In order to relieve symptoms of menopause, as well as to reduce specific health risks in menopausal and postmenopausal women, physicians often prescribe the synthetic hormones estrogen, progestin (a synthetic form of progesterone), and sometimes androgens. This therapeutic approach is called hormone replacement therapy (HRT). Administered as oral tablets, skin patches, or vaginal creams or suppositories, HRT alleviates symptoms of menopause and may increase verbal memory. It also may counteract some serious health problems associated with menopausal women. For instance, osteoporosis, in which bones become brittle and vulnerable to fractures, is caused by calcium loss.
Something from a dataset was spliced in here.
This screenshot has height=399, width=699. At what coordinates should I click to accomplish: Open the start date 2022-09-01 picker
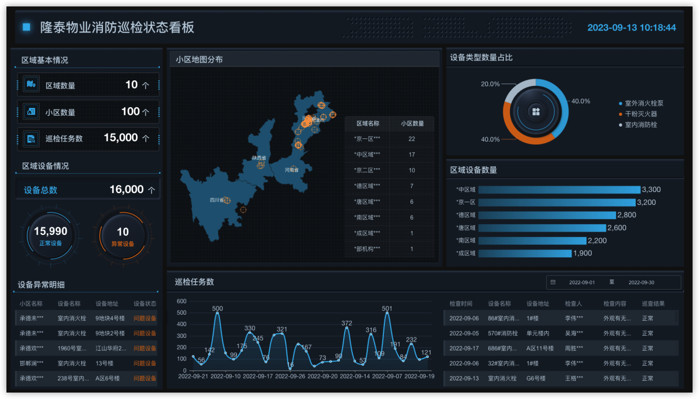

Calcium loss accelerates in women for three to seven years after menopause. The use of HRT combats bone calcium loss and significantly lessens the risk of osteoporosis.
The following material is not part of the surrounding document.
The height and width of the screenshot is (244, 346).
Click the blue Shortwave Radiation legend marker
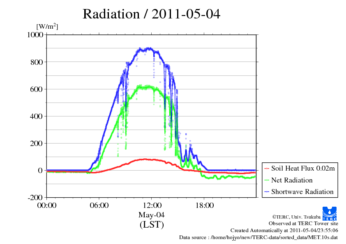pos(267,192)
Women who have had a hysterectomy can use estrogen replacement alone, but women with a uterus need the addition of progestin to prevent hyperplasia (overgrowth) of the endometrium (uterine lining) and decrease the risk of endometrial cancer. Androgens may help women with decreased sexual interest.

Hormone replacement therapy may be taken continuously or cyclically (usually three weeks on and one week off). Symptoms may return each month during the hormone-free week. HRT may be associated with an increased risk of breast cancer, heart attacks, strokes, and blood clots, and studies of the long-term use of HRT so far make it unclear if the benefits of HRT outweigh these risks. Each woman and her health-care provider should assess her need for symptom control and the potential risks and benefits before starting HRT. Women who have a history of endometrial cancer, breast cancer, stroke, blood-clotting disorders, liver dysfunction, and undiagnosed abnormal vaginal bleeding should generally not take HRT. More research is needed on the long-term effects of the various HRT regimes.

Other ways of reducing negative effects of menopause include eating a healthy diet, eliminating caffeine and alcohol, reducing sugar and salt intake, stopping smoking, and taking vitamin supplements. Exercise helps increase conversion of androgens to estrogens and can help alleviate menopausal symptoms.

How women view menopause may also affect symptoms. Traditionally in our culture, menopause has been viewed negatively, as a period of fluctuating hormones that incapacitates women. In fact, many women experience only minor discomfort during menopause, and some find renewed energy and enthusiasm after menopause.